◆ What to work on ◆
Repeat the entire listing below exactly.
--- Data Enclosed Below ---
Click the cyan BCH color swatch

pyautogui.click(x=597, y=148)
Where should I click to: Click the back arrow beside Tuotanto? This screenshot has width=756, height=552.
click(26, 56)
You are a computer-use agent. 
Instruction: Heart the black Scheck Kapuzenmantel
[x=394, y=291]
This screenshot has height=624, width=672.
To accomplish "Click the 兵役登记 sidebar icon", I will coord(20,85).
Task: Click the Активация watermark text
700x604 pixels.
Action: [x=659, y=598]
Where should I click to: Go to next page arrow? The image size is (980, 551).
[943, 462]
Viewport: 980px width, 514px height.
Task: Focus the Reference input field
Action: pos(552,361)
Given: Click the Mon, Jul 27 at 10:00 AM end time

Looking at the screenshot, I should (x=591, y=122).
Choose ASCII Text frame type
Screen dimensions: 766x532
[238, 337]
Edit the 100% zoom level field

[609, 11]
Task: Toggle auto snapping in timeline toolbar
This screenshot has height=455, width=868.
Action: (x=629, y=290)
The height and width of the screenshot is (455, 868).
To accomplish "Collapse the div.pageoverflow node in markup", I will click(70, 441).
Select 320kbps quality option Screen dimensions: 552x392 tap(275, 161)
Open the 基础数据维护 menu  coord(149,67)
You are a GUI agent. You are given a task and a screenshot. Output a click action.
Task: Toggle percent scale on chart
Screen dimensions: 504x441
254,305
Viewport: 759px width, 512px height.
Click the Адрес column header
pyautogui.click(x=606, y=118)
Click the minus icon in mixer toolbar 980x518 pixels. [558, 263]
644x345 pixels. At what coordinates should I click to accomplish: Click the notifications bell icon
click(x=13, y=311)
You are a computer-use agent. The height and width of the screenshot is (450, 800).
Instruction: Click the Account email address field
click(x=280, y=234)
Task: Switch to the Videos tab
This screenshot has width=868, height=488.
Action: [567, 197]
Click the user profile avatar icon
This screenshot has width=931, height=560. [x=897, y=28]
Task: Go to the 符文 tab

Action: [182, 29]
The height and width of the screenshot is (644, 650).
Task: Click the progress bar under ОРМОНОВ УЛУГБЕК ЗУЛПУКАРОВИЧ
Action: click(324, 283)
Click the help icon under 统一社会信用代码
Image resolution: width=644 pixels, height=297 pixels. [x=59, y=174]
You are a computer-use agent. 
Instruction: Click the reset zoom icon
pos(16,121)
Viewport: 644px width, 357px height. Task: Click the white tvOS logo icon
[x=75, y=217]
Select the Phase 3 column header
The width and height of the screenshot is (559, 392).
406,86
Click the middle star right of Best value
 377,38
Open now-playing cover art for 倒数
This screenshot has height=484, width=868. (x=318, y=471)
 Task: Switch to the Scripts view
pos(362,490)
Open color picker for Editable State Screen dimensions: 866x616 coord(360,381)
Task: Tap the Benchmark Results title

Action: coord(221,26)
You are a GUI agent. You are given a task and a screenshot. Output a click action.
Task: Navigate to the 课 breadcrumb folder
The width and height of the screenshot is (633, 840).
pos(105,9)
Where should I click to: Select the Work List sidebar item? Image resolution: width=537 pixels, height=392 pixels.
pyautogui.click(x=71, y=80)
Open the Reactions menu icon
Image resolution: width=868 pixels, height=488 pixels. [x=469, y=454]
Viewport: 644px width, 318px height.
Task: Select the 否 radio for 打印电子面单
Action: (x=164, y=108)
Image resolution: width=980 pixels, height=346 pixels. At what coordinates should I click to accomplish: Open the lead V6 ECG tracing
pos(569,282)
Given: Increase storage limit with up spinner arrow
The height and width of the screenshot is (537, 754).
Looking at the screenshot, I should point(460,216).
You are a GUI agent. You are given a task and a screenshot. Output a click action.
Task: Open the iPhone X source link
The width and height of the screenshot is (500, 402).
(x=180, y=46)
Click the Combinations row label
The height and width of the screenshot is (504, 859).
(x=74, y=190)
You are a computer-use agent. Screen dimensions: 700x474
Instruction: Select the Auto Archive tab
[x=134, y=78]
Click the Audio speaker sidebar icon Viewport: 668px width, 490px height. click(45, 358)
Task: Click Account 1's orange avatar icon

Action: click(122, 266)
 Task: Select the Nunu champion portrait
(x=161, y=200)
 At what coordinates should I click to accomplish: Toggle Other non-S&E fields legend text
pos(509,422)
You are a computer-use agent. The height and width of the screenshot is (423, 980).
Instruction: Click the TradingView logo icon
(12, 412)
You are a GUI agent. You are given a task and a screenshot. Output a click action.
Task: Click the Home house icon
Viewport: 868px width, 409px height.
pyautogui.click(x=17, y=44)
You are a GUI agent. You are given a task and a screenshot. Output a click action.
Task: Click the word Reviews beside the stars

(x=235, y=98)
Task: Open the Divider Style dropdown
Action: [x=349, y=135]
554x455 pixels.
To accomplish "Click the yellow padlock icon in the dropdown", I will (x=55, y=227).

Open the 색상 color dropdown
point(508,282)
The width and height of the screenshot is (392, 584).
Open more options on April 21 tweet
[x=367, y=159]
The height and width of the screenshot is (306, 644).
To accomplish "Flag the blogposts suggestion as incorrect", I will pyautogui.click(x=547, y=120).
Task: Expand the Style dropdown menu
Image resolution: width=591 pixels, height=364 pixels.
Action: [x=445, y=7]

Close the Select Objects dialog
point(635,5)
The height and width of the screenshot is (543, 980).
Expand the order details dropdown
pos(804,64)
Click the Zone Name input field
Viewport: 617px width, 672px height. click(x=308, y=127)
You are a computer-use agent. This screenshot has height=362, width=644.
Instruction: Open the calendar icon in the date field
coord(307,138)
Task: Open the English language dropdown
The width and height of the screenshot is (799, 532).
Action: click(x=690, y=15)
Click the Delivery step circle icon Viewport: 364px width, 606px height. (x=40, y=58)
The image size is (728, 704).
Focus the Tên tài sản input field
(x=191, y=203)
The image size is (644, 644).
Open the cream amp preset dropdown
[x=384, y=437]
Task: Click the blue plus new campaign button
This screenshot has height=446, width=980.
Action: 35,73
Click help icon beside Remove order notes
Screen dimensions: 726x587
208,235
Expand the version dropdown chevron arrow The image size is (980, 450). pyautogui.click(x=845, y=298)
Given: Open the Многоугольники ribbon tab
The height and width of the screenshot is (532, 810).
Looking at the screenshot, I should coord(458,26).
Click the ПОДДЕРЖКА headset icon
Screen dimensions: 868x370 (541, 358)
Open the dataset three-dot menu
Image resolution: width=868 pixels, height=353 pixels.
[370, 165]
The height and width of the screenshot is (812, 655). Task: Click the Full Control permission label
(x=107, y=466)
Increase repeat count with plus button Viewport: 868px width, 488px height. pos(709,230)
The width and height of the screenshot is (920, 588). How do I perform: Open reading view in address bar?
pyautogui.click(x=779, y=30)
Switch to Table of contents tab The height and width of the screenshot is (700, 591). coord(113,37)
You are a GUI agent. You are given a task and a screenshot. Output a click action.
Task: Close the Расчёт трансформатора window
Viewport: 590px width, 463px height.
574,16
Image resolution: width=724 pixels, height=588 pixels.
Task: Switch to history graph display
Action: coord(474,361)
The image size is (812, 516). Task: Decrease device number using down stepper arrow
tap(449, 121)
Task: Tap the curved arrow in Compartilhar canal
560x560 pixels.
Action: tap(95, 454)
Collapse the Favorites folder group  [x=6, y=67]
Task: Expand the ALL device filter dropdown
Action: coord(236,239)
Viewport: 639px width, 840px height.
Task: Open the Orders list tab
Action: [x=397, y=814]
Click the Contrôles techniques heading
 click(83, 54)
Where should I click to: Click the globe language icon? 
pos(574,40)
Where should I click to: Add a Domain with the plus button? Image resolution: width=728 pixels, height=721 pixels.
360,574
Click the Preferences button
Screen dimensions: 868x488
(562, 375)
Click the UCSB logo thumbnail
--- End of Enclosed Data ---
◆ Expected output ◆
Click the cyan BCH color swatch

pyautogui.click(x=597, y=148)
Where should I click to: Click the back arrow beside Tuotanto? This screenshot has width=756, height=552.
click(26, 56)
You are a computer-use agent. 
Instruction: Heart the black Scheck Kapuzenmantel
[x=394, y=291]
This screenshot has height=624, width=672.
To accomplish "Click the 兵役登记 sidebar icon", I will coord(20,85).
Task: Click the Активация watermark text
700x604 pixels.
Action: [x=659, y=598]
Where should I click to: Go to next page arrow? The image size is (980, 551).
[943, 462]
Viewport: 980px width, 514px height.
Task: Focus the Reference input field
Action: pos(552,361)
Given: Click the Mon, Jul 27 at 10:00 AM end time

Looking at the screenshot, I should (x=591, y=122).
Choose ASCII Text frame type
Screen dimensions: 766x532
[238, 337]
Edit the 100% zoom level field

[609, 11]
Task: Toggle auto snapping in timeline toolbar
This screenshot has height=455, width=868.
Action: (x=629, y=290)
The height and width of the screenshot is (455, 868).
To accomplish "Collapse the div.pageoverflow node in markup", I will click(70, 441).
Select 320kbps quality option Screen dimensions: 552x392 tap(275, 161)
Open the 基础数据维护 menu  coord(149,67)
You are a GUI agent. You are given a task and a screenshot. Output a click action.
Task: Toggle percent scale on chart
Screen dimensions: 504x441
254,305
Viewport: 759px width, 512px height.
Click the Адрес column header
pyautogui.click(x=606, y=118)
Click the minus icon in mixer toolbar 980x518 pixels. [558, 263]
644x345 pixels. At what coordinates should I click to accomplish: Click the notifications bell icon
click(x=13, y=311)
You are a computer-use agent. The height and width of the screenshot is (450, 800).
Instruction: Click the Account email address field
click(x=280, y=234)
Task: Switch to the Videos tab
This screenshot has width=868, height=488.
Action: [567, 197]
Click the user profile avatar icon
This screenshot has width=931, height=560. [x=897, y=28]
Task: Go to the 符文 tab

Action: [182, 29]
The height and width of the screenshot is (644, 650).
Task: Click the progress bar under ОРМОНОВ УЛУГБЕК ЗУЛПУКАРОВИЧ
Action: click(324, 283)
Click the help icon under 统一社会信用代码
Image resolution: width=644 pixels, height=297 pixels. [x=59, y=174]
You are a computer-use agent. 
Instruction: Click the reset zoom icon
pos(16,121)
Viewport: 644px width, 357px height. Task: Click the white tvOS logo icon
[x=75, y=217]
Select the Phase 3 column header
The width and height of the screenshot is (559, 392).
406,86
Click the middle star right of Best value
 377,38
Open now-playing cover art for 倒数
This screenshot has height=484, width=868. (x=318, y=471)
 Task: Switch to the Scripts view
pos(362,490)
Open color picker for Editable State Screen dimensions: 866x616 coord(360,381)
Task: Tap the Benchmark Results title

Action: coord(221,26)
You are a GUI agent. You are given a task and a screenshot. Output a click action.
Task: Navigate to the 课 breadcrumb folder
The width and height of the screenshot is (633, 840).
pos(105,9)
Where should I click to: Select the Work List sidebar item? Image resolution: width=537 pixels, height=392 pixels.
pyautogui.click(x=71, y=80)
Open the Reactions menu icon
Image resolution: width=868 pixels, height=488 pixels. [x=469, y=454]
Viewport: 644px width, 318px height.
Task: Select the 否 radio for 打印电子面单
Action: (x=164, y=108)
Image resolution: width=980 pixels, height=346 pixels. At what coordinates should I click to accomplish: Open the lead V6 ECG tracing
pos(569,282)
Given: Increase storage limit with up spinner arrow
The height and width of the screenshot is (537, 754).
Looking at the screenshot, I should point(460,216).
You are a GUI agent. You are given a task and a screenshot. Output a click action.
Task: Open the iPhone X source link
The width and height of the screenshot is (500, 402).
(x=180, y=46)
Click the Combinations row label
The height and width of the screenshot is (504, 859).
(x=74, y=190)
You are a computer-use agent. Screen dimensions: 700x474
Instruction: Select the Auto Archive tab
[x=134, y=78]
Click the Audio speaker sidebar icon Viewport: 668px width, 490px height. click(45, 358)
Task: Click Account 1's orange avatar icon

Action: click(122, 266)
 Task: Select the Nunu champion portrait
(x=161, y=200)
 At what coordinates should I click to accomplish: Toggle Other non-S&E fields legend text
pos(509,422)
You are a computer-use agent. The height and width of the screenshot is (423, 980).
Instruction: Click the TradingView logo icon
(12, 412)
You are a GUI agent. You are given a task and a screenshot. Output a click action.
Task: Click the Home house icon
Viewport: 868px width, 409px height.
pyautogui.click(x=17, y=44)
You are a GUI agent. You are given a task and a screenshot. Output a click action.
Task: Click the word Reviews beside the stars

(x=235, y=98)
Task: Open the Divider Style dropdown
Action: [x=349, y=135]
554x455 pixels.
To accomplish "Click the yellow padlock icon in the dropdown", I will (x=55, y=227).

Open the 색상 color dropdown
point(508,282)
The width and height of the screenshot is (392, 584).
Open more options on April 21 tweet
[x=367, y=159]
The height and width of the screenshot is (306, 644).
To accomplish "Flag the blogposts suggestion as incorrect", I will pyautogui.click(x=547, y=120).
Task: Expand the Style dropdown menu
Image resolution: width=591 pixels, height=364 pixels.
Action: [x=445, y=7]

Close the Select Objects dialog
point(635,5)
The height and width of the screenshot is (543, 980).
Expand the order details dropdown
pos(804,64)
Click the Zone Name input field
Viewport: 617px width, 672px height. click(x=308, y=127)
You are a computer-use agent. This screenshot has height=362, width=644.
Instruction: Open the calendar icon in the date field
coord(307,138)
Task: Open the English language dropdown
The width and height of the screenshot is (799, 532).
Action: click(x=690, y=15)
Click the Delivery step circle icon Viewport: 364px width, 606px height. (x=40, y=58)
The image size is (728, 704).
Focus the Tên tài sản input field
(x=191, y=203)
The image size is (644, 644).
Open the cream amp preset dropdown
[x=384, y=437]
Task: Click the blue plus new campaign button
This screenshot has height=446, width=980.
Action: 35,73
Click help icon beside Remove order notes
Screen dimensions: 726x587
208,235
Expand the version dropdown chevron arrow The image size is (980, 450). pyautogui.click(x=845, y=298)
Given: Open the Многоугольники ribbon tab
The height and width of the screenshot is (532, 810).
Looking at the screenshot, I should coord(458,26).
Click the ПОДДЕРЖКА headset icon
Screen dimensions: 868x370 (541, 358)
Open the dataset three-dot menu
Image resolution: width=868 pixels, height=353 pixels.
[370, 165]
The height and width of the screenshot is (812, 655). Task: Click the Full Control permission label
(x=107, y=466)
Increase repeat count with plus button Viewport: 868px width, 488px height. pos(709,230)
The width and height of the screenshot is (920, 588). How do I perform: Open reading view in address bar?
pyautogui.click(x=779, y=30)
Switch to Table of contents tab The height and width of the screenshot is (700, 591). coord(113,37)
You are a GUI agent. You are given a task and a screenshot. Output a click action.
Task: Close the Расчёт трансформатора window
Viewport: 590px width, 463px height.
574,16
Image resolution: width=724 pixels, height=588 pixels.
Task: Switch to history graph display
Action: coord(474,361)
The image size is (812, 516). Task: Decrease device number using down stepper arrow
tap(449, 121)
Task: Tap the curved arrow in Compartilhar canal
560x560 pixels.
Action: tap(95, 454)
Collapse the Favorites folder group  [x=6, y=67]
Task: Expand the ALL device filter dropdown
Action: coord(236,239)
Viewport: 639px width, 840px height.
Task: Open the Orders list tab
Action: [x=397, y=814]
Click the Contrôles techniques heading
 click(83, 54)
Where should I click to: Click the globe language icon? 
pos(574,40)
Where should I click to: Add a Domain with the plus button? Image resolution: width=728 pixels, height=721 pixels.
360,574
Click the Preferences button
Screen dimensions: 868x488
(562, 375)
Click the UCSB logo thumbnail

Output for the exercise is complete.